Making the Business Case
At the core of any modernization effort lies a need to develop a strong business case for how to replace what seems like “paid for” systems that have kept the business going for decades. These business cases need to focus on productivity gains, business agility and future looking technology and business needs, over and above the anticipated cost reductions. This is the only way to see a compelling case for overcoming the cost of conversion question. This requires a deep understanding and executive buy-in of the potential for change that modern systems can bring, in addition to the understanding of the underlying cost drivers (like mainframe and support expense) of current environments. This is especially true as the blocks of business residing on legacy systems continue to decline – the natural result of the policy lifecycle in the life and annuity markets that may not hold true in the P&C market.

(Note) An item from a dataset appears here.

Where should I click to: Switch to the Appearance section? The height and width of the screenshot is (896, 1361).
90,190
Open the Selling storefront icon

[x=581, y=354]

With a clear business case and business alignment in hand, an ideal path to modernization may be to approach the effort as a series of smaller, more easily digested projects to show quicker results and increase the success velocity, keep the change manageable, show interim ROIs and keep business sponsors bought into the transformation process. Perhaps a good modernization starting point would focus on a new product line (like Group or Worksite for many carriers), as an early win without potential conversion costs or risks.
[For more on policy administration modernization, see 6 Questions Insurers Should Ask Before a Policy Transformation.]
These are complex initiatives that can be helped with consulting and vendor-partners that have walked the transformation path and can provide leadership not only in technology planning, but also in business case development, new types of requirements gathering, best practices, and the broader business process changes that modern technology can make possible.
Too many continue to wait on the sidelines because of the very real concerns noted earlier, but some life & annuity carriers are taking on these multi-year transformations today. The success of those life & annuity insurers who are modernizing sooner rather than later may spur on the rest of the market to make the modernization change, but those that continue to wait run the danger of waiting too long and being left behind strategically, economically, and competitively.
It is clear that combining business insight and vision with technology expertise helps life & annuity carriers deal with what is a complex challenge. Still, how insurers decide to act will set the stage for the next 30-year run. Those that continue to wait and wring hands over the clutter in the closet will not be setting the table for the new feast.